[Saved data entries]
*** Begin section ***

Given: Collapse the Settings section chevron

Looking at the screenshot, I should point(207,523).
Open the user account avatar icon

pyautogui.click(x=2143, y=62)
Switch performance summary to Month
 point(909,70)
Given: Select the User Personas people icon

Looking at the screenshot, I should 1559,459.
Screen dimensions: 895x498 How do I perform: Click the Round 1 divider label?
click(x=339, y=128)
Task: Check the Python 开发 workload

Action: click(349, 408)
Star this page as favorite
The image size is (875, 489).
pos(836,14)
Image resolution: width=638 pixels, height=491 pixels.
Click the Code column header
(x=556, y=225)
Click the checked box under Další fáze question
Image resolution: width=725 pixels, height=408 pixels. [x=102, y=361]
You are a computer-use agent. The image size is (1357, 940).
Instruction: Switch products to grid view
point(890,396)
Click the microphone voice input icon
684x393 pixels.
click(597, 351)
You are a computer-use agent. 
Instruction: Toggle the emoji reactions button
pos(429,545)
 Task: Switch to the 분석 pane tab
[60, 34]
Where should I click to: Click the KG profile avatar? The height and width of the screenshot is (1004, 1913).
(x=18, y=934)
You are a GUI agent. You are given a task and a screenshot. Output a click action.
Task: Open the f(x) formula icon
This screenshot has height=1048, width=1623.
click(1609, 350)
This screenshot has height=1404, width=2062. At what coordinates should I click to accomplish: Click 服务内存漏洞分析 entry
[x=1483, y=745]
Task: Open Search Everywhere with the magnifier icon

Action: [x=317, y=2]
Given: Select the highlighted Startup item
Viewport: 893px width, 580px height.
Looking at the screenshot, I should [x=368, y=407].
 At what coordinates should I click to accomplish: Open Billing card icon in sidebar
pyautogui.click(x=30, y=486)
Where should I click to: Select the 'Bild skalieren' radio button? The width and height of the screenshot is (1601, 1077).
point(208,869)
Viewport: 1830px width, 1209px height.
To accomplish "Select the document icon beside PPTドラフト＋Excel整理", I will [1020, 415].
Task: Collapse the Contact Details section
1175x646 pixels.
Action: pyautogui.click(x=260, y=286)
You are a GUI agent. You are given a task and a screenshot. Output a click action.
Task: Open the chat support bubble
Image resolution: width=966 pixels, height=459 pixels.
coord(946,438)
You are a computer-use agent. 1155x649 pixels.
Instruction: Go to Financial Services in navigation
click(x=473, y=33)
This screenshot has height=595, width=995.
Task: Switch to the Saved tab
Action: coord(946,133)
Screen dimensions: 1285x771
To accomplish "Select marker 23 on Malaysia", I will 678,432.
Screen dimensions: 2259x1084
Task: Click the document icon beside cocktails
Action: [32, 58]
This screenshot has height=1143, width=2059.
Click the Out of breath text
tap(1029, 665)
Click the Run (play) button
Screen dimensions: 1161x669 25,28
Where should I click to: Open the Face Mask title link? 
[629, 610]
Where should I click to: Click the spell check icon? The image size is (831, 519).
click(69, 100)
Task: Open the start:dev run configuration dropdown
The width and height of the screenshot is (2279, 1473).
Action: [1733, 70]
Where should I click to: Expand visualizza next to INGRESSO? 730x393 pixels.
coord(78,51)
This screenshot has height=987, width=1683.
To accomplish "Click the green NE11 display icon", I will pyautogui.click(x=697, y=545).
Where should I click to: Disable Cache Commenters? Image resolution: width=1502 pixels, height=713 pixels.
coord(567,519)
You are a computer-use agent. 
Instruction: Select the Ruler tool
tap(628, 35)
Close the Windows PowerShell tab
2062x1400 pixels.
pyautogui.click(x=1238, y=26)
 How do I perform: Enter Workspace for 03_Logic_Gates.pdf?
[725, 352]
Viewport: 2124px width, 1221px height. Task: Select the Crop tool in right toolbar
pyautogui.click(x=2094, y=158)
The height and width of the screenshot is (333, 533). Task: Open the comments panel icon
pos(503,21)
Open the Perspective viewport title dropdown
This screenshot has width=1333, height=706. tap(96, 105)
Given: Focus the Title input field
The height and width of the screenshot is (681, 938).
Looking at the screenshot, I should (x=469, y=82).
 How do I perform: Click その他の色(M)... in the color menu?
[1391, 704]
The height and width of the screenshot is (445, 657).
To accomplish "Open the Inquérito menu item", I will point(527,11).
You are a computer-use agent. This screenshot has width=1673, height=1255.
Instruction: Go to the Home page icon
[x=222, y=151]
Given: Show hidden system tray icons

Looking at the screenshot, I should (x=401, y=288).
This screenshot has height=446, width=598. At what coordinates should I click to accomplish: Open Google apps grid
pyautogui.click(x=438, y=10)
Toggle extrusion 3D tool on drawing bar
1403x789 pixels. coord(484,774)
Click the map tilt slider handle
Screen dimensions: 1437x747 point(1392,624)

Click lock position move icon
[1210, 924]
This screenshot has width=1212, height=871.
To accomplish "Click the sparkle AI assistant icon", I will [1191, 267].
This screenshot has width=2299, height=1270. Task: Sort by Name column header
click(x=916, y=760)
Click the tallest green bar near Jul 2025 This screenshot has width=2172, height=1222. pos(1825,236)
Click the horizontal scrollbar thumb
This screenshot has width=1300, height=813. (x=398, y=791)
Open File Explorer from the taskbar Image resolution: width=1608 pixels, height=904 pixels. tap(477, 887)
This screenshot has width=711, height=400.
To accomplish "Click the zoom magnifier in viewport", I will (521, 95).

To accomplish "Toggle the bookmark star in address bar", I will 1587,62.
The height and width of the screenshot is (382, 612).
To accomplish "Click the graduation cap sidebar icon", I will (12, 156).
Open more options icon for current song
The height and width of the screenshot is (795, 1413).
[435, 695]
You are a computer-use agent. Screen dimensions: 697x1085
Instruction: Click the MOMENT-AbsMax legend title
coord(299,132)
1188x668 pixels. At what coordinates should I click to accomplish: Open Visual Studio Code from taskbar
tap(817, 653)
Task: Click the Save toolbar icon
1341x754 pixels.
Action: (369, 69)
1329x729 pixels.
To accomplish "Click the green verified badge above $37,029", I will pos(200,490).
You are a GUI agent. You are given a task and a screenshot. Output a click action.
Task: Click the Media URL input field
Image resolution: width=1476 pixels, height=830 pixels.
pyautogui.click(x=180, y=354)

*** End section ***

» **Assignment**
All entries shown above should be duplicated without a single difference.

» **Task solution**
Given: Collapse the Settings section chevron

Looking at the screenshot, I should point(207,523).
Open the user account avatar icon

pyautogui.click(x=2143, y=62)
Switch performance summary to Month
 point(909,70)
Given: Select the User Personas people icon

Looking at the screenshot, I should 1559,459.
Screen dimensions: 895x498 How do I perform: Click the Round 1 divider label?
click(x=339, y=128)
Task: Check the Python 开发 workload

Action: click(349, 408)
Star this page as favorite
The image size is (875, 489).
pos(836,14)
Image resolution: width=638 pixels, height=491 pixels.
Click the Code column header
(x=556, y=225)
Click the checked box under Další fáze question
Image resolution: width=725 pixels, height=408 pixels. [x=102, y=361]
You are a computer-use agent. The image size is (1357, 940).
Instruction: Switch products to grid view
point(890,396)
Click the microphone voice input icon
684x393 pixels.
click(597, 351)
You are a computer-use agent. 
Instruction: Toggle the emoji reactions button
pos(429,545)
 Task: Switch to the 분석 pane tab
[60, 34]
Where should I click to: Click the KG profile avatar? The height and width of the screenshot is (1004, 1913).
(x=18, y=934)
You are a GUI agent. You are given a task and a screenshot. Output a click action.
Task: Open the f(x) formula icon
This screenshot has height=1048, width=1623.
click(1609, 350)
This screenshot has height=1404, width=2062. At what coordinates should I click to accomplish: Click 服务内存漏洞分析 entry
[x=1483, y=745]
Task: Open Search Everywhere with the magnifier icon

Action: [x=317, y=2]
Given: Select the highlighted Startup item
Viewport: 893px width, 580px height.
Looking at the screenshot, I should [x=368, y=407].
 At what coordinates should I click to accomplish: Open Billing card icon in sidebar
pyautogui.click(x=30, y=486)
Where should I click to: Select the 'Bild skalieren' radio button? The width and height of the screenshot is (1601, 1077).
point(208,869)
Viewport: 1830px width, 1209px height.
To accomplish "Select the document icon beside PPTドラフト＋Excel整理", I will [1020, 415].
Task: Collapse the Contact Details section
1175x646 pixels.
Action: pyautogui.click(x=260, y=286)
You are a GUI agent. You are given a task and a screenshot. Output a click action.
Task: Open the chat support bubble
Image resolution: width=966 pixels, height=459 pixels.
coord(946,438)
You are a computer-use agent. 1155x649 pixels.
Instruction: Go to Financial Services in navigation
click(x=473, y=33)
This screenshot has height=595, width=995.
Task: Switch to the Saved tab
Action: coord(946,133)
Screen dimensions: 1285x771
To accomplish "Select marker 23 on Malaysia", I will 678,432.
Screen dimensions: 2259x1084
Task: Click the document icon beside cocktails
Action: [32, 58]
This screenshot has height=1143, width=2059.
Click the Out of breath text
tap(1029, 665)
Click the Run (play) button
Screen dimensions: 1161x669 25,28
Where should I click to: Open the Face Mask title link? 
[629, 610]
Where should I click to: Click the spell check icon? The image size is (831, 519).
click(69, 100)
Task: Open the start:dev run configuration dropdown
The width and height of the screenshot is (2279, 1473).
Action: [1733, 70]
Where should I click to: Expand visualizza next to INGRESSO? 730x393 pixels.
coord(78,51)
This screenshot has height=987, width=1683.
To accomplish "Click the green NE11 display icon", I will pyautogui.click(x=697, y=545).
Where should I click to: Disable Cache Commenters? Image resolution: width=1502 pixels, height=713 pixels.
coord(567,519)
You are a computer-use agent. 
Instruction: Select the Ruler tool
tap(628, 35)
Close the Windows PowerShell tab
2062x1400 pixels.
pyautogui.click(x=1238, y=26)
 How do I perform: Enter Workspace for 03_Logic_Gates.pdf?
[725, 352]
Viewport: 2124px width, 1221px height. Task: Select the Crop tool in right toolbar
pyautogui.click(x=2094, y=158)
The height and width of the screenshot is (333, 533). Task: Open the comments panel icon
pos(503,21)
Open the Perspective viewport title dropdown
This screenshot has width=1333, height=706. tap(96, 105)
Given: Focus the Title input field
The height and width of the screenshot is (681, 938).
Looking at the screenshot, I should (x=469, y=82).
 How do I perform: Click その他の色(M)... in the color menu?
[1391, 704]
The height and width of the screenshot is (445, 657).
To accomplish "Open the Inquérito menu item", I will point(527,11).
You are a computer-use agent. This screenshot has width=1673, height=1255.
Instruction: Go to the Home page icon
[x=222, y=151]
Given: Show hidden system tray icons

Looking at the screenshot, I should (x=401, y=288).
This screenshot has height=446, width=598. At what coordinates should I click to accomplish: Open Google apps grid
pyautogui.click(x=438, y=10)
Toggle extrusion 3D tool on drawing bar
1403x789 pixels. coord(484,774)
Click the map tilt slider handle
Screen dimensions: 1437x747 point(1392,624)

Click lock position move icon
[1210, 924]
This screenshot has width=1212, height=871.
To accomplish "Click the sparkle AI assistant icon", I will [1191, 267].
This screenshot has width=2299, height=1270. Task: Sort by Name column header
click(x=916, y=760)
Click the tallest green bar near Jul 2025 This screenshot has width=2172, height=1222. pos(1825,236)
Click the horizontal scrollbar thumb
This screenshot has width=1300, height=813. (x=398, y=791)
Open File Explorer from the taskbar Image resolution: width=1608 pixels, height=904 pixels. tap(477, 887)
This screenshot has width=711, height=400.
To accomplish "Click the zoom magnifier in viewport", I will (521, 95).

To accomplish "Toggle the bookmark star in address bar", I will 1587,62.
The height and width of the screenshot is (382, 612).
To accomplish "Click the graduation cap sidebar icon", I will (12, 156).
Open more options icon for current song
The height and width of the screenshot is (795, 1413).
[435, 695]
You are a computer-use agent. Screen dimensions: 697x1085
Instruction: Click the MOMENT-AbsMax legend title
coord(299,132)
1188x668 pixels. At what coordinates should I click to accomplish: Open Visual Studio Code from taskbar
tap(817, 653)
Task: Click the Save toolbar icon
1341x754 pixels.
Action: (369, 69)
1329x729 pixels.
To accomplish "Click the green verified badge above $37,029", I will pos(200,490).
You are a GUI agent. You are given a task and a screenshot. Output a click action.
Task: Click the Media URL input field
Image resolution: width=1476 pixels, height=830 pixels.
pyautogui.click(x=180, y=354)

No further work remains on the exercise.